Il dilemma della guerra e della pace bussa di nuovo alla porta e per l’Unione europea si traduce in un problema di cassa e consenso politico, rapporto tra governo e popolo. Un altro capitolo avvolto nella nebbia è la transizione energetica, l’utopia verde di Bruxelles che non convince più le correnti moderate, riformiste, realiste, dei partiti e alimenta i movimenti di protesta in Europa. Il piano sulla casa green è una iper-costosa chimera e basta dare un’occhiata all’andamento del mercato dell’auto elettrica per capire che l’industria dell’automotive (settore fondamentale per l’occupazione in tutti i Paesi europei) sta pattinando sul ghiaccio sottile.

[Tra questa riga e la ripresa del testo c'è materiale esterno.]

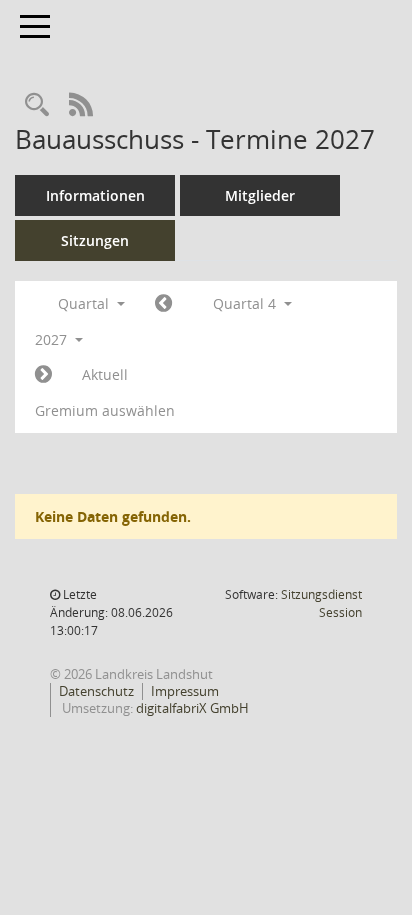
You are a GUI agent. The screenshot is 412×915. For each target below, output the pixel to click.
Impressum (185, 691)
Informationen (95, 195)
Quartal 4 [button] (246, 303)
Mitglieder (260, 195)
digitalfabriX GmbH (192, 708)
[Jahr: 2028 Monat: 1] (43, 375)
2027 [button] (53, 339)
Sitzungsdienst (321, 603)
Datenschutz (96, 691)
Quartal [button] (85, 303)
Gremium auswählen (105, 410)
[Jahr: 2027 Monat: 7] (163, 304)
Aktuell (105, 374)
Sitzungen (95, 240)
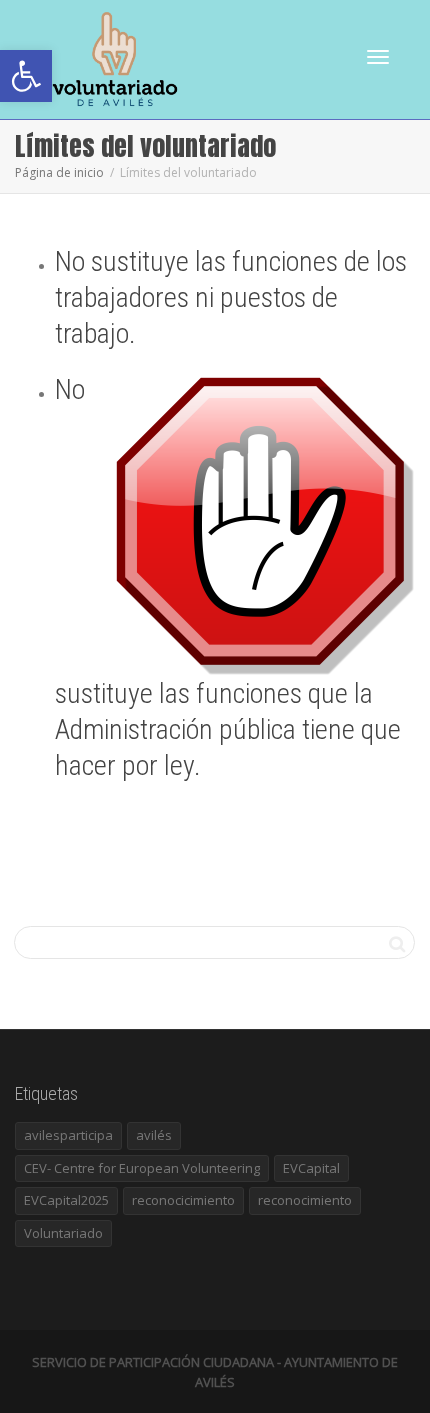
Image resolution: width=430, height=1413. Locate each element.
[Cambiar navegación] (378, 57)
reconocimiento (305, 1200)
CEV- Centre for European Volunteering (142, 1168)
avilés (154, 1135)
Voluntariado (63, 1233)
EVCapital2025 (66, 1200)
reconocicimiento (183, 1200)
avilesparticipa (68, 1135)
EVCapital (311, 1168)
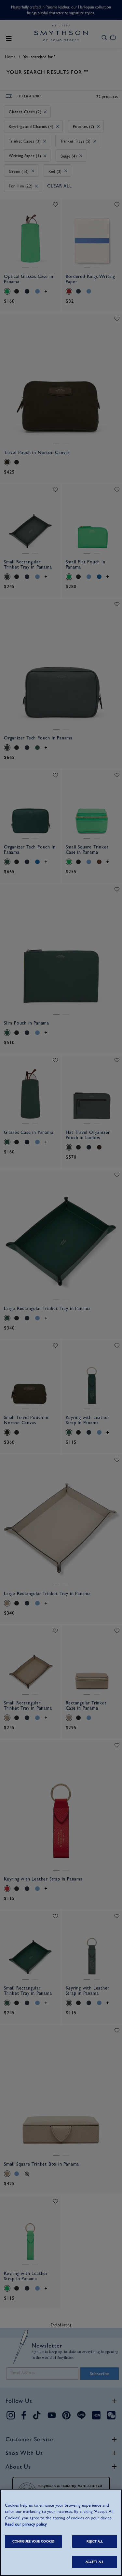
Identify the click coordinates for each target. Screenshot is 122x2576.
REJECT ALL (95, 2541)
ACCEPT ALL (95, 2562)
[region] (61, 2532)
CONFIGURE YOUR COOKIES (33, 2541)
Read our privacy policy (26, 2524)
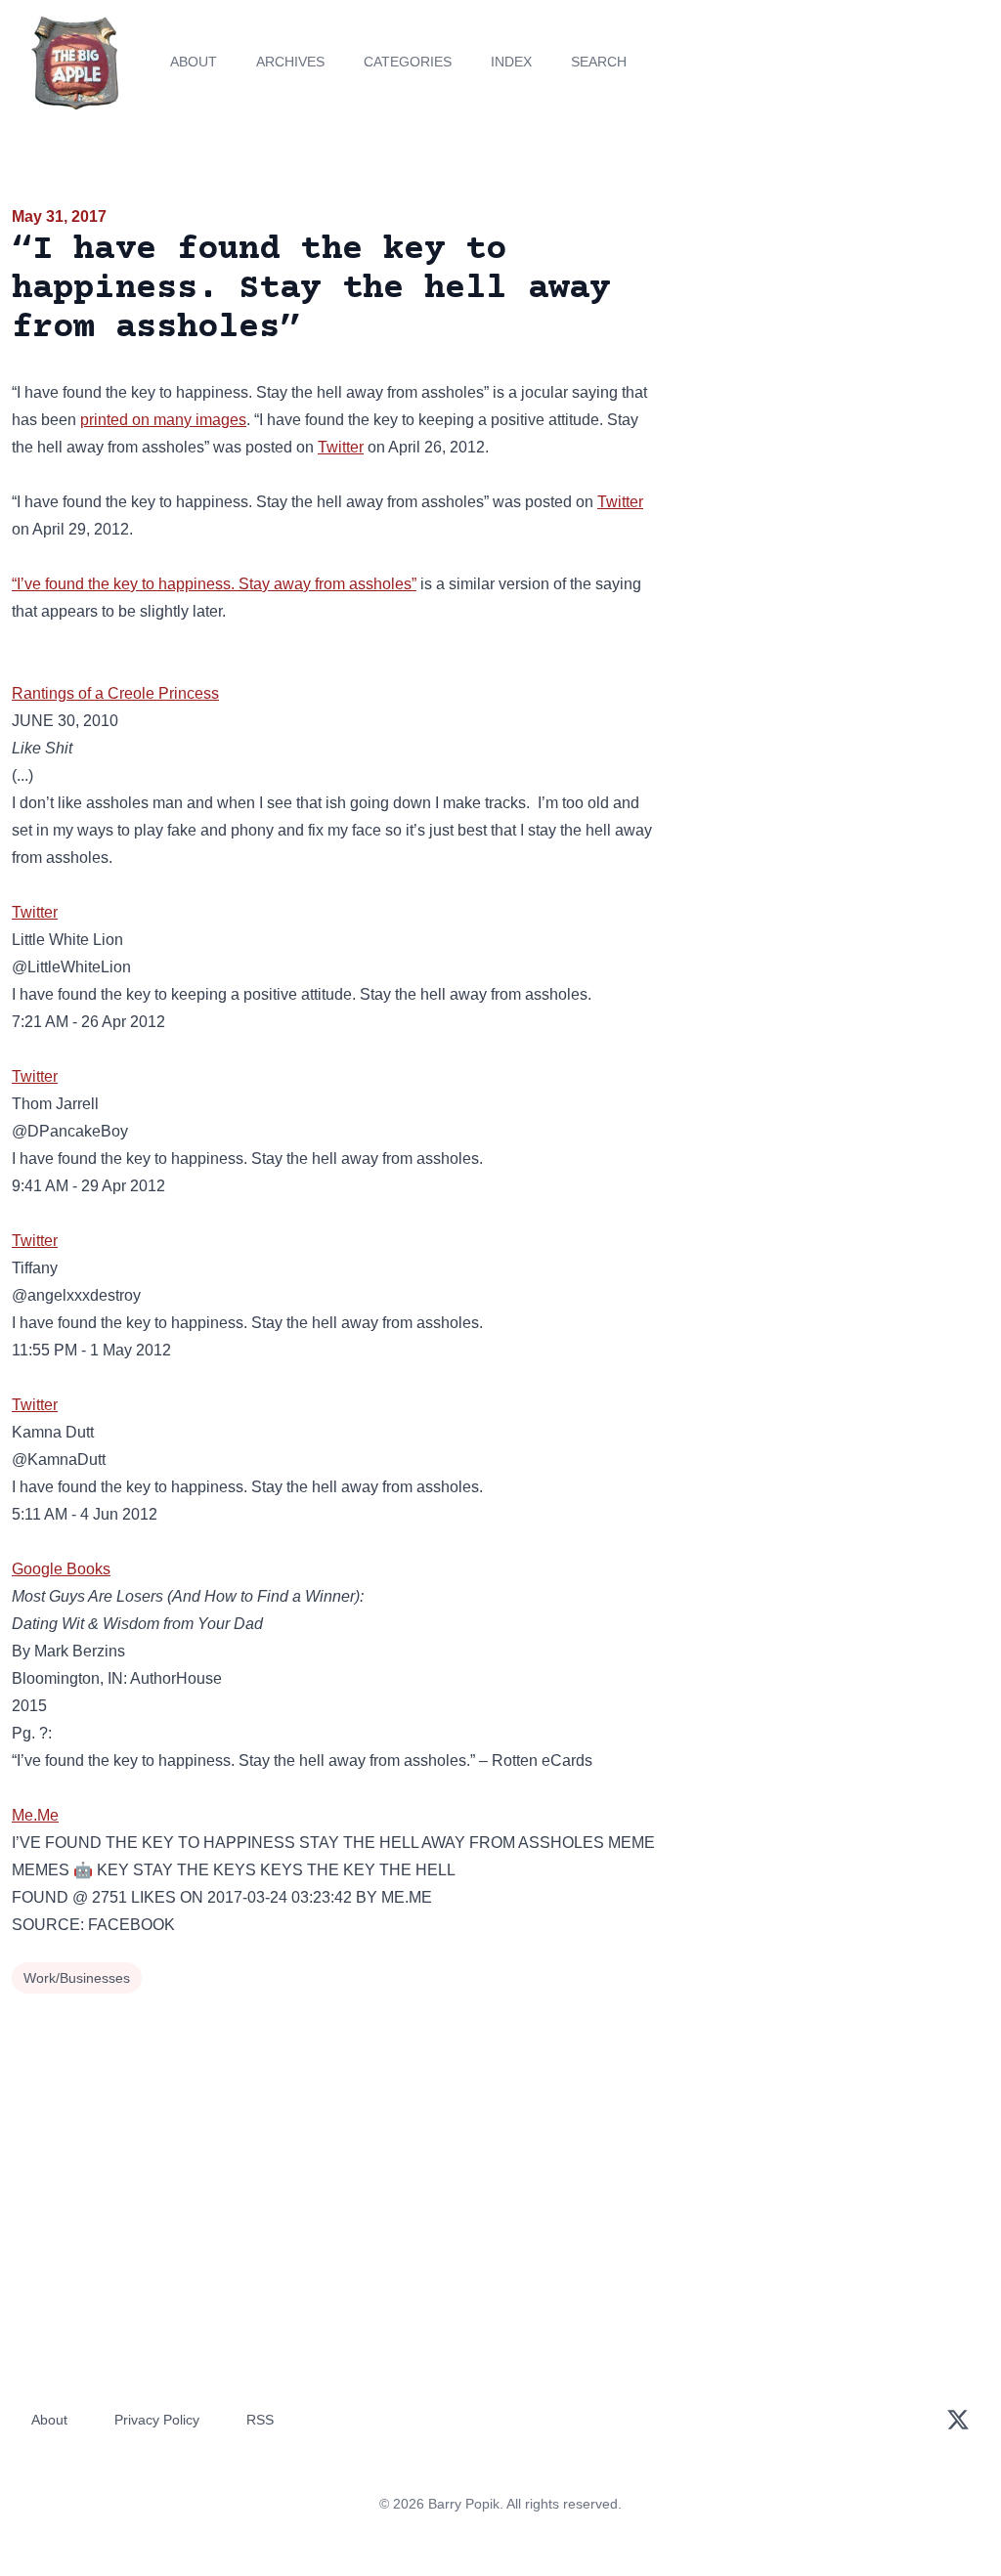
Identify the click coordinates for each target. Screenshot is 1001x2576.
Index (511, 61)
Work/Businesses (76, 1978)
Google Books (61, 1569)
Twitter (341, 447)
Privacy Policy (156, 2419)
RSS (260, 2419)
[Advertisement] (834, 341)
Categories (408, 61)
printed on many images (163, 419)
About (193, 61)
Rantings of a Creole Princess (115, 693)
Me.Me (35, 1815)
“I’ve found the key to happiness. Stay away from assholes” (214, 584)
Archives (290, 61)
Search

Affondare è questione di un attimo e gli ultimi dati trimestrali diffusi da Tesla sono un memento per tutti.

CAMBI DI SCENARIO
Macron è il leader di una nazione che dopo il voto europeo di giugno entrerà nel ciclo dell’elezione presidenziale, sente il fiato sul collo di Marine Le Pen; Pedro Sanchez in Spagna è di nuovo in crisi, la moglie Begona Gomez, è indagata per corruzione e traffico di influenze, il premier spagnolo minaccia di dimettersi; in Germania il cancelliere Olaf Scholz non se la passa bene, il conflitto in Ucraina ha cambiato la postura geopolitica di Berlino che aveva costruito con i gasdotti Nord Stream un rapporto privilegiato con Mosca, la decisione di non fornire armi a lungo raggio è lo specchio delle difficoltà del cancelliere a far digerire ai tedeschi la fine di un’era di benessere costruita sul gas disponibile in grande quantità, a prezzo basso, senza rischi. Il quadro divide i partiti al loro interno, figuriamoci coalizioni eterogenee, addirittura tra opposti.

 

 

Macron pensa a Draghi perché pensa di aver bisogno domani di un paese chiave, l’Italia, e in particolare dell’appoggio di un premier pragmatico come Giorgia Meloni. Ecco perché tiene nella manica la carta di Mario Draghi, cerca un’exit strategy per un’Europa che dovrà partecipare a giochi senza frontiere, ma con un nazionalismo sempre più radicato tra le classi lavoratrici che si sentono spaesate in uno scenario dove volano missili e la Borsa cresce troppo irrazionalmente per non riservare qualche sboom improvviso. La corsa nell’ombra di Mario Draghi in questo senso ha una logica, il problema è che non è dichiarata (e per questa ragione mostra un deficit di democrazia), è un fiume carsico e nel non detto dei portatori d’acqua dell’ex banchiere centrale, alla fine, rischia di prosciugarsi.